## OBJECTIVE 1
From the passage on There's Always Another Girl, reproduce word for word the stretch from "Juliana Hatfield chronology" through "May 12, 2009.".
## OBJECTIVE 2
Render this sentence from the passage on There's Always Another Girl into Spanish: "There's Always Another Girl is the 11th solo studio album by Juliana Hatfield, released August 30, 2011."
## OBJECTIVE 3
According to the passage on There's Always Another Girl, why did some people receive the album a month before its release? Answer in one to three sentences.

## PASSAGE SHOWN
Studio album by Juliana Hatfield
- Released: August 30, 2011
- Recorded: 2011
- Genre: Indie rock
- Length: 50:30
- Label: Ye Olde

Juliana Hatfield chronology
| Peace & Love (2010) | There's Always Another Girl (2011) | Juliana Hatfield (2012) |

= There's Always Another Girl =

There's Always Another Girl is the 11th solo studio album by Juliana Hatfield, released August 30, 2011. It was created with the monetary contribution of Hatfield's fans through Pledgemusic and those who supported the project received the album a month early on July 27, 2011. The title track was originally subtitled and/or dedicated "(For Lindsay Lohan)" when streamed through Stereogum on May 12, 2009.

## COLLECTED MATERIAL
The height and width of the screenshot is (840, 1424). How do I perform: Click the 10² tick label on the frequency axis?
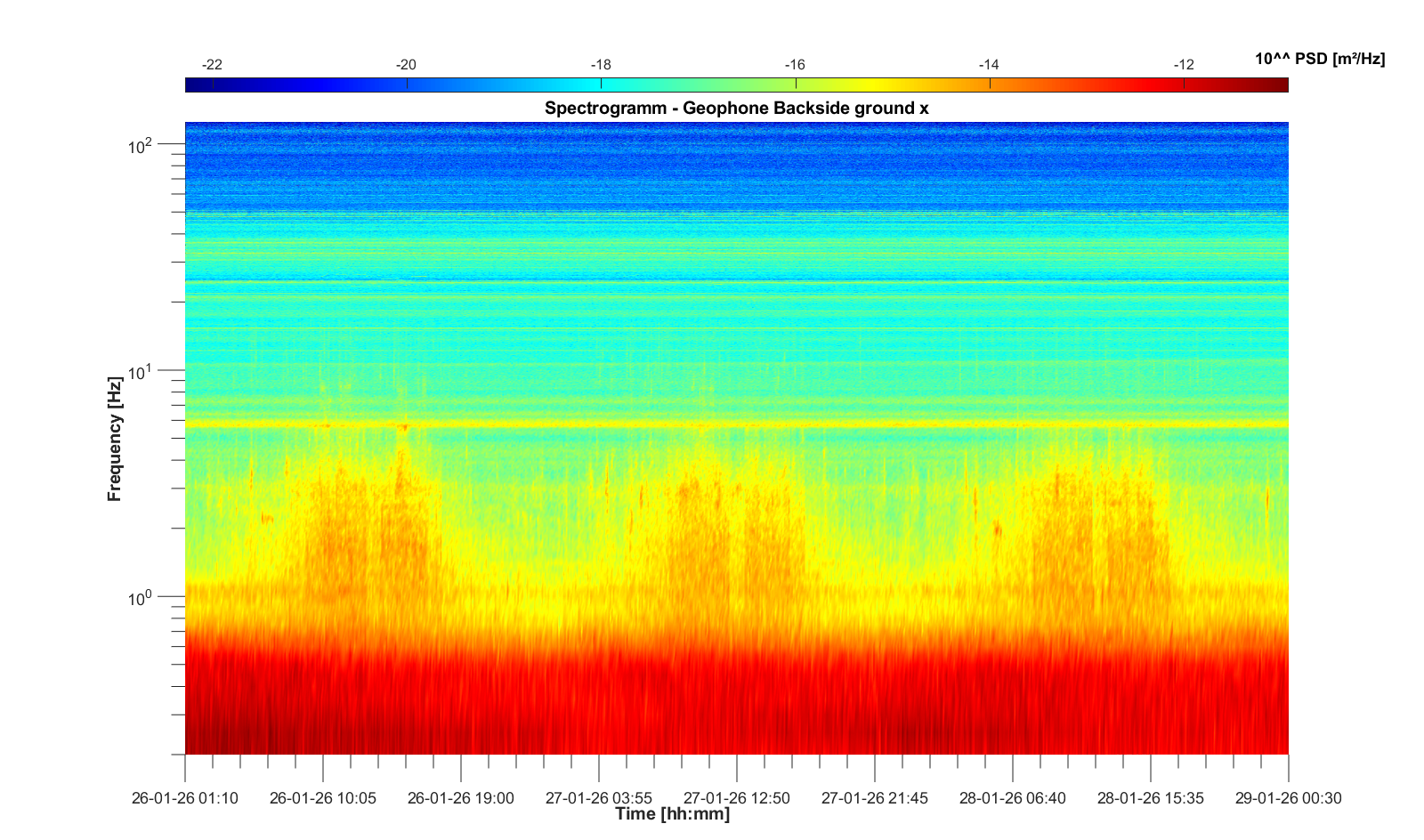(x=141, y=145)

## EXERCISE OUTPUT 1
Juliana Hatfield chronology
| Peace & Love (2010) | There's Always Another Girl (2011) | Juliana Hatfield (2012) |

= There's Always Another Girl =

There's Always Another Girl is the 11th solo studio album by Juliana Hatfield, released August 30, 2011. It was created with the monetary contribution of Hatfield's fans through Pledgemusic and those who supported the project received the album a month early on July 27, 2011. The title track was originally subtitled and/or dedicated "(For Lindsay Lohan)" when streamed through Stereogum on May 12, 2009.

## EXERCISE OUTPUT 2
There's Always Another Girl es el undécimo álbum de estudio en solitario de Juliana Hatfield, publicado el 30 de agosto de 2011.

## EXERCISE OUTPUT 3
Those people had supported the project. Hatfield's fans funded the album through Pledgemusic, and its supporters received it early, on July 27, 2011.